■ **SUPPLIED PASSAGE**
════════════════════

Dominique Simon-Levine lays out some ways to adapt CRAFT to this long-distance situation …

Walking the line between support and enabling is complicated, especially when your loved one lives far away. The only means to assess your son’s use is in fact, by phone or internet. CRAFT was really designed for families who have almost daily contact. The principles can be applied to your situation, but much less precisely.

Your story lays out the difficult reality of mental illness and addiction. You have found that your son is more willing to talk about depression than his alcohol use. You have also guided him towards getting health insurance and a therapy appointment.

Your Financial Support Is Temporary

He also knows that your financial support with rent is temporary. It’s not too much to ask your son to sign a release with the therapist verifying his attendance, nothing more. You are not interested in the content of their discussion but you do want to see that he is going. This won’t be easy to ask for and you may need to wait a couple weeks, giving them a little time to establish a rapport. Ideally, your son could see the therapist three times a week, but this is out of your control. The frequency of treatment is a clinical decision made in partnership between the therapist and your son.

════════════════════

■ **WORK INSTRUCTIONS**
[A] In the passage on adapting CRAFT from a distance, why can its principles be applied to this family's situation only much less precisely?
[B] Pick up the passage on adapting CRAFT from a distance after its last sentence and continue it.

════════════════════

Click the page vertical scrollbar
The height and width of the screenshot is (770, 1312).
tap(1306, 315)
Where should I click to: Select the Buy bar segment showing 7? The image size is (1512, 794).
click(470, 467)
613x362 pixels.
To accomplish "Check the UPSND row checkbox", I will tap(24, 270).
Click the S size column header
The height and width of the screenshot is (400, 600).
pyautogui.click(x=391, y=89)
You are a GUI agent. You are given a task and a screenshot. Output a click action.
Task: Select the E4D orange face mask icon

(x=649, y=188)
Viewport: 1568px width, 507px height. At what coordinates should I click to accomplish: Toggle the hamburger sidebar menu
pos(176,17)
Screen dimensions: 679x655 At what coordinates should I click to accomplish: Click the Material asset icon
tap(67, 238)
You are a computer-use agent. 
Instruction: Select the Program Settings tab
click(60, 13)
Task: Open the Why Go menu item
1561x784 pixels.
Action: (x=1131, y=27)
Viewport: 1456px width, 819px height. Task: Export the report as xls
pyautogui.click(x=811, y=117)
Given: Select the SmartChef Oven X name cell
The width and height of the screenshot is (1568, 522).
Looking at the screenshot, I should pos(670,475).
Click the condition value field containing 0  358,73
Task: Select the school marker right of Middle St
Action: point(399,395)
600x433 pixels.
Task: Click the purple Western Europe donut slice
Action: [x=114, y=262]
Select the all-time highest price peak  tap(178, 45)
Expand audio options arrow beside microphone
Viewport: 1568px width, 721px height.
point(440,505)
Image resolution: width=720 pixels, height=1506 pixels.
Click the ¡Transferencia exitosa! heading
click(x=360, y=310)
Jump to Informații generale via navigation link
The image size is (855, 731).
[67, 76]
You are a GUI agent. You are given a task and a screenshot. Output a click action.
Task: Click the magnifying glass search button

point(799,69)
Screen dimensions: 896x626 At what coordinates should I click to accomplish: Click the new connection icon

════════════════════

■ **ANSWERS TO EACH TASK**
[A] CRAFT was designed for families who have almost daily contact with their loved one. Here the son lives far away, so the only way to assess his use is by phone or internet.

[B]
You have been through a great deal with your family. From the account you give, it sounds like you have done what you can. The housing is temporary and your son has an appointment with a professional. We have to hope the professional is good and is therefore able to establish a therapeutic alliance. It must feel so far out of reach, and it is. Your control over the situation is of course, limited. There is no such thing as a forced detox, short of an involuntary commitment.

The message that you must continue to convey to your son is that you are willing to help with treatment, and for a short while, with rent. The rest is up to him. When you talk on the phone, keep it light. Try to stay out of the details of the treatment. If he is high, find a way to end the phone call. If he is not, find some positive things to talk about.

Depression and suicidal ideation are serious. How this interacts with the alcohol is for the professional to determine. I really hope this person is good.

Find Others Who Can Check on Him in Your Stead

Despite being far away, you can still research what is available in his area. Call the police and find out whether they will do a wellness check. How would you request an involuntary commitment and where would he be sent and for how long? Where are the IOPs, the detoxes … make a list and give it to him.

Are there SAMHSA-funded grants in his area that provide treatment? Grants don’t depend on insurance. Maybe look up professors at the local university psychology department. See if they know of treatment funded by a grant or free clinics. Our member site provides a list of treatment modalities. See if you can locate something under each of the categories we lay out in this post. You will also find our method for finding treatment when you join our member site.

Along with the rent and the therapist, making this list and giving it to him is something else you can do.

If Adult Children of Alcoholics (ACoA) was helpful, consider going back or consider Al-Anon.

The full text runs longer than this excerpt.